At 24 months, this regression is very similar to previous ones however at this age, children will go to great lengths to resist sleep. Stall tactics begin (more water, need to go to potty etc) so be prepared to adjust your sleep routines to incorporate these stall tactics so that your child can’t ask for one more drink of water or trip to the potty before she goes into her bed. Some forewarning also helps; I have found that telling Kayla we only have a few pages left of our book before it’s time to go to sleep helps to avoid or at least reduce resistance.
So what did I do? While I followed the schedule and daily routine as I always did during these phases, the only thing I did different was that at night, I resorted to lying down beside Kayla’s crib until she fell asleep. While I knew that the regression was temporary, the way she cried was so different from the other times – other than crying for me – but it was as if she didn’t like being alone in her room. My gut was also telling me that something was different this time around and I couldn’t put my finger on it but I couldn’t just leave her crying in her crib; that just didn’t sit right with me. So lying down with eliminated the tears but it also seemed to bring her comfort. She would fall asleep faster with me in the room after which I would leave so in the grand scheme of things, it didn’t seem so bad and it worked for us. I also extended our sleep routine and included more reading this helped her relax and unwind before bed so our night routine changed from about 15 minutes of reading in her room to about 30 minutes. When Kayla is about 2.5 years old, I plan to use a reward system/positive reinforcement to begin removing myself from her room (not lying down beside her crib) but for now, she’s getting the rest she needs and everyone is happy.
But what do YOU do?
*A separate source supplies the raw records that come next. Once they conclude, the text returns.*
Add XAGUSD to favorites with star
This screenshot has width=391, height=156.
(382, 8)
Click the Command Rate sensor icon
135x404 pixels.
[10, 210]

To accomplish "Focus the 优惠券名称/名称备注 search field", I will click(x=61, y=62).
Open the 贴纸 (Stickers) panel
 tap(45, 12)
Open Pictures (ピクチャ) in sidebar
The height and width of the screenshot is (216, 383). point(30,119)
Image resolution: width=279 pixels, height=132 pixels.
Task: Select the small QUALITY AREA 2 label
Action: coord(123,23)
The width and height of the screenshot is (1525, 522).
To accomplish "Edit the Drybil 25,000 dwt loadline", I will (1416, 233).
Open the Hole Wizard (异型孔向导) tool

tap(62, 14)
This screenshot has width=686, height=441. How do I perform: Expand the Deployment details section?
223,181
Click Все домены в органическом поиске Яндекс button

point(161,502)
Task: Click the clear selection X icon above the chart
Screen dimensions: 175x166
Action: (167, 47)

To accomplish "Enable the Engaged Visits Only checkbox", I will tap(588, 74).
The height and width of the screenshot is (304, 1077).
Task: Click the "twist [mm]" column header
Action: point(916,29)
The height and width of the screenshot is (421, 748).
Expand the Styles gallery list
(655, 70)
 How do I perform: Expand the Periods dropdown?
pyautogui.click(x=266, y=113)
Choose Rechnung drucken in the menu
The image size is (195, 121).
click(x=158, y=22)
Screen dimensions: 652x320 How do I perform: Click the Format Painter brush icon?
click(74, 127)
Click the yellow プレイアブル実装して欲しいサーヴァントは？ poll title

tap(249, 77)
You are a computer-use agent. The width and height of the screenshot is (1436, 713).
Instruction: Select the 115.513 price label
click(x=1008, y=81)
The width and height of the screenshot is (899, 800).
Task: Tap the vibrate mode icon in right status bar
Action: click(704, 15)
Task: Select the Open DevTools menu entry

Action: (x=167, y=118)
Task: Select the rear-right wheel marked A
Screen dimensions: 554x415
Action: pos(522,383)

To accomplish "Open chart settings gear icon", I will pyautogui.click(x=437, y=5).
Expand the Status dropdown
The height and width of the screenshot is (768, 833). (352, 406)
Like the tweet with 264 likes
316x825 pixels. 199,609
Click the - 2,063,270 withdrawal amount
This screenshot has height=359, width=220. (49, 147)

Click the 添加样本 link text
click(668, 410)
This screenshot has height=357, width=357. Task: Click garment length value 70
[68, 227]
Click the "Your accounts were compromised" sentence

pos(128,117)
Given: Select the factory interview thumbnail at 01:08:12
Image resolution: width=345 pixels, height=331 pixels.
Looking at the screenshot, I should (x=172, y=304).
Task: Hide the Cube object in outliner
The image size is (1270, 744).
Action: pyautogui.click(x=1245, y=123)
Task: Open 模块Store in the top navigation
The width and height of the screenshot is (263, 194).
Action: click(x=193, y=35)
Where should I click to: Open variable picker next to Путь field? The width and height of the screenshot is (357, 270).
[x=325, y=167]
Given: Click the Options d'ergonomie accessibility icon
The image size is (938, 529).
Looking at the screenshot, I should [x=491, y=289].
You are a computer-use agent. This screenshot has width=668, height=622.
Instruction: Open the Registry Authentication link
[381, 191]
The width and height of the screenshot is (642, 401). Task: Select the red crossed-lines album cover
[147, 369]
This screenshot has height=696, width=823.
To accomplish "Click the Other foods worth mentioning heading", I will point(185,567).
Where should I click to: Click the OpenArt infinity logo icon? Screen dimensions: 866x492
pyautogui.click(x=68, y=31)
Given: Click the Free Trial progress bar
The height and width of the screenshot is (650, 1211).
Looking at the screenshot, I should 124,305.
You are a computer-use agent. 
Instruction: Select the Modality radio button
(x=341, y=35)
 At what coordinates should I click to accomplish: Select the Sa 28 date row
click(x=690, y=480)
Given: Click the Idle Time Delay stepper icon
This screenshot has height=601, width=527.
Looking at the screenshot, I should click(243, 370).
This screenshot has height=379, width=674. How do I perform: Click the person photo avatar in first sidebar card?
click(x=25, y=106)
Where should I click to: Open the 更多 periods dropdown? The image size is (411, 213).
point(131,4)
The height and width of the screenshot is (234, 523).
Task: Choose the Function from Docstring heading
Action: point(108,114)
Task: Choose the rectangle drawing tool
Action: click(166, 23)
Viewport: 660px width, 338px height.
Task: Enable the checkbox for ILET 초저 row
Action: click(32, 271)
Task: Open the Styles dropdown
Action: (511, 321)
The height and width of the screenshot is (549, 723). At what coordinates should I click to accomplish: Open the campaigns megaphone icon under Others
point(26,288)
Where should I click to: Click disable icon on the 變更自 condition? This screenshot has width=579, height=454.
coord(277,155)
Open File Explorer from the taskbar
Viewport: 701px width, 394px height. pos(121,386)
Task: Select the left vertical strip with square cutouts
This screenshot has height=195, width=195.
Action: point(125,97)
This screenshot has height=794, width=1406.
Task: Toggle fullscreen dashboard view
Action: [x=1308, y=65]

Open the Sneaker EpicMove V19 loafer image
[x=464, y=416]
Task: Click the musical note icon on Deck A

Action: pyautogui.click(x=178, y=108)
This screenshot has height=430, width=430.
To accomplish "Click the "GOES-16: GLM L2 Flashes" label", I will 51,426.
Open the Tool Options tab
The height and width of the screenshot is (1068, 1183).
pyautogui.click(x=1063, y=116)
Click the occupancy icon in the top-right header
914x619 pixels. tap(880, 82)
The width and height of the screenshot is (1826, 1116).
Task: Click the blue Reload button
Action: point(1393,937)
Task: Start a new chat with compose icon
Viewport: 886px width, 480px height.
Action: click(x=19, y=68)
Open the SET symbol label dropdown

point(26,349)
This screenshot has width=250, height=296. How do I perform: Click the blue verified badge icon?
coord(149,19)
For one, always follow your schedule. At 24 months, children are extremely active and while they will do whatever they can to resist sleep, keep in mind that they need to sleep otherwise you’ll end up with an overtired child and in toddlers, overtiredness manifests in frequent tantrums and meltdowns. You should also think about your comfort level and your tolerance for tears (and words) during sleep resistance. Some parents will complete the routine and put their child to bed; crying or not. Some parents would rather find another solution to reduce the tears. For me, I was ok with some crying but I was powerless when Kayla was crying for me. My lying down was our solution to eliminate tears and she was getting the rest she needed however, this may not work with other families who have multiple children to tend to. Your best bet at this age is to figure out what works for you whether that be co-sleeping for a while or implementing some creative solutions.
Just remember that all sleep disturbances are temporary and can be changed with some good planning, consistency and patience. It’s also good to keep in mind that while your child may not be sleeping now or may need you to sleep beside her it’s not forever – it’s not like she’ll be 14 and needing you to help her fall asleep or lie down beside her as she drifts off. Savour these moments because we all know that our children grow up so fast!”